If I were to quote the above to a layman--someone well outside the world of
software development--the response would be, "Well of course that's what would
happen, it's obvious."

------
analog31
For every of stakeholder involve in your project is completion of project
delay by 6 month.

[https://twitter.com/DEVOPS_BORAT/status/305515482465837056?l...](https://twitter.com/DEVOPS_BORAT/status/305515482465837056?lang=en)

------
agentultra
Linus' Law loses water when you consider using formal specifications, model
checking, and -- if you have the budget and time -- _proof_. These systems and
languages have come a long way and are far better than any human at checking
your work and telling you where you are making mistakes.
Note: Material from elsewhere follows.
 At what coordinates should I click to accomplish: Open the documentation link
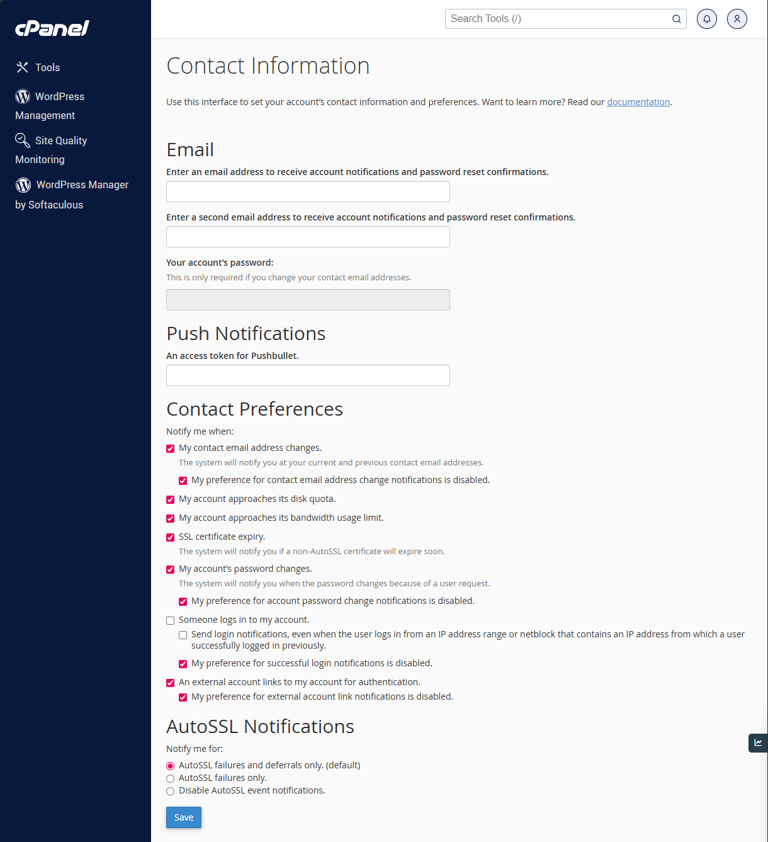[x=638, y=101]
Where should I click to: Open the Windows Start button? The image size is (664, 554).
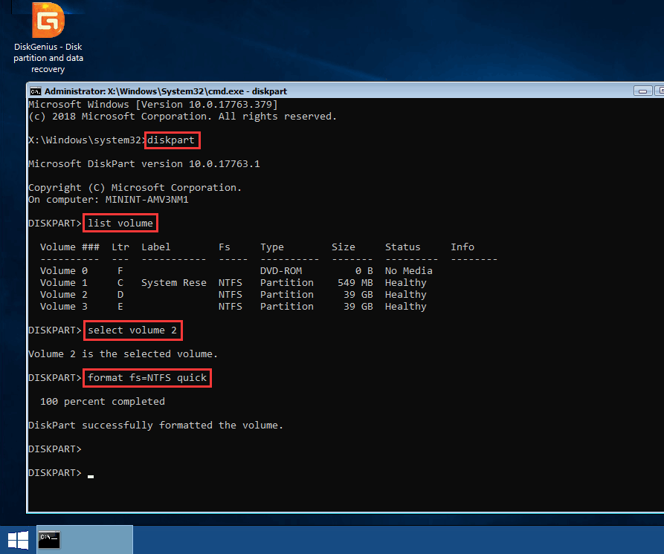(x=18, y=539)
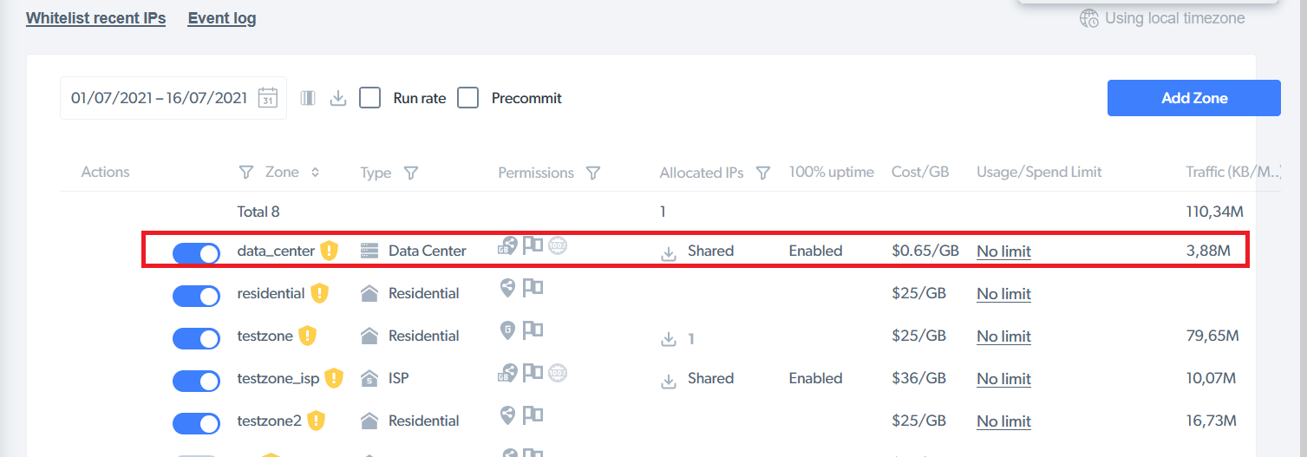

Model checking in particular, in my limited experience using it, is effective
at this.

You can eliminate many (not all... nothing's perfect) of these rules of thumb
with a little math and analysis[0].

[0] [https://www.amazon.ca/Programming-1990s-Introduction-
Calcula...](https://www.amazon.ca/Programming-1990s-Introduction-Calculation-
Programs/dp/0387973826?ie=UTF8&SubscriptionId=AKIAILSHYYTFIVPWUY6Q&camp=2025&creative=165953&creativeASIN=0387973826&linkCode=xm2&tag=duckduckgo-
ffab-20)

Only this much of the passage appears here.